"Full of humor and revealing confessions, Champlin's entertaining book proves you can go home again. One of the best reminiscences to appear recently."—Library Journal
"Much of what we read about growing up in American small towns tells us that life there is stultifying and well worth escaping. Yet Champlin begs to differ: . . . Critical intelligence, not nostalgia, drives these essays, and even expected local color—Saturday nights, the neighborhood church, the gas station hangout—is handled freshly. . . . Champlin is generous and realistic in his portrait."—Publishers Weekly
For Charles Champlin, formerly a writer-correspondent for Time and Life magazines and since 1965 an editor and columnist for the Los Angeles Times, his “other time” was the nineteen-thirties. His “other place,” where he was born and spent his boyhood and early adolescence, was the lovely Finger Lakes village of Hammondsport in western New York State.
Its population was, and is, 1,200, and it was a fine place to grow up: Keuka Lake to swim in, band concerts in the park on Saturday nights, wagonloads of grapes rumbling through town to the wineries, which continue to make fine champagnes and wines. Glenn Hammond Curtiss manufactured airplanes there in the early years of the century, and in the thirties you could watch planes practice looping the loop on summer afternoons.
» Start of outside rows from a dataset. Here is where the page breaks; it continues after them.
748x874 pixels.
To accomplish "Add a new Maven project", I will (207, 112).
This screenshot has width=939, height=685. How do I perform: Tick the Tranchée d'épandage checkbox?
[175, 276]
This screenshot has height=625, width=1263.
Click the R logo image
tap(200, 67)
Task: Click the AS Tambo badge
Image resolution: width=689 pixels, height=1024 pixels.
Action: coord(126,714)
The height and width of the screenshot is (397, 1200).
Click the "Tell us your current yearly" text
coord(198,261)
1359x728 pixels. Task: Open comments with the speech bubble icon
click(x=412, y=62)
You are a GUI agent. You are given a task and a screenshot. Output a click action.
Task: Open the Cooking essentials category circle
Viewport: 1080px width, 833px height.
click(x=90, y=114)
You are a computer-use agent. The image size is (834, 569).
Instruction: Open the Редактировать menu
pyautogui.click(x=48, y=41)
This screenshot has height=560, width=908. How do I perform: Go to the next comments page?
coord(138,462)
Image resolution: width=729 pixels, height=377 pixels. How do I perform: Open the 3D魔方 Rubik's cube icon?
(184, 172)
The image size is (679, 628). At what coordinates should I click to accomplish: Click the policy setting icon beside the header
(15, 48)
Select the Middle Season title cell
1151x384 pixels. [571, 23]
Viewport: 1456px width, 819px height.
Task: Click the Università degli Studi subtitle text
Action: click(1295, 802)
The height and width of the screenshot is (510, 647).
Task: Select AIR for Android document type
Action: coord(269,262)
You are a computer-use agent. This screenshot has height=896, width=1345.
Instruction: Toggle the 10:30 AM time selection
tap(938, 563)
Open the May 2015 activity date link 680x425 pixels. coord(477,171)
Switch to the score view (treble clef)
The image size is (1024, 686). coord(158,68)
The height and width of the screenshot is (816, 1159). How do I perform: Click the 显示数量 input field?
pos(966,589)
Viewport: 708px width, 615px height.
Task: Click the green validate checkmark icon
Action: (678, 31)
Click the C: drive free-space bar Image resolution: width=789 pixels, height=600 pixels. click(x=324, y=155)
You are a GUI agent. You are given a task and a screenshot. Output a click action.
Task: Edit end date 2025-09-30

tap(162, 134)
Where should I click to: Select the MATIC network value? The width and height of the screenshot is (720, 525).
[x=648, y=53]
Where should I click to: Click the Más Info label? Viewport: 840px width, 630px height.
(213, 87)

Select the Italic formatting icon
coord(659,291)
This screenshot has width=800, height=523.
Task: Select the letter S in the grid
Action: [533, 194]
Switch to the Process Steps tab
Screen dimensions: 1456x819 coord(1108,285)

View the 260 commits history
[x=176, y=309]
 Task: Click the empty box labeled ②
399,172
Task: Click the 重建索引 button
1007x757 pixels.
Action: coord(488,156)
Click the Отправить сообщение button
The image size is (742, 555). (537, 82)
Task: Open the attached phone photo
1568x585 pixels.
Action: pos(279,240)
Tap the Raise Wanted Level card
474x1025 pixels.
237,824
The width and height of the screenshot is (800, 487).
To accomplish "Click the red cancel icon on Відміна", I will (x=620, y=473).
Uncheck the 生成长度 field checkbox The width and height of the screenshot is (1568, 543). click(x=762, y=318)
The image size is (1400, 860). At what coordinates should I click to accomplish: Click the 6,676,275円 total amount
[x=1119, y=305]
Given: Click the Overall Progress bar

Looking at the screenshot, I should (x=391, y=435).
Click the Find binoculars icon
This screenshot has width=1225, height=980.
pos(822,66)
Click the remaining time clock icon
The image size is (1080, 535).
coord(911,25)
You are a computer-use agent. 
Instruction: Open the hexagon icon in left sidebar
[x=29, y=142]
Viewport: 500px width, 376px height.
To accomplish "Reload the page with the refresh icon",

Over the years, Champlin’s reminiscences about Hammondsport in his newspaper columns have evoked warm response. Readers who grew up thousands of miles from Steuben County, New York, say they find echoes of their own times and their own places in his tales of home.
Charles Champlin is a former writer-correspondent for Time and Life magazines. He was the editor columnist and film critic for the Los Angeles Times from 1965-1991. He is the author of A Life in Writing: The Story of an American Journalist also published by Syracuse University Press and The Movies Grow Up, 1940-1980.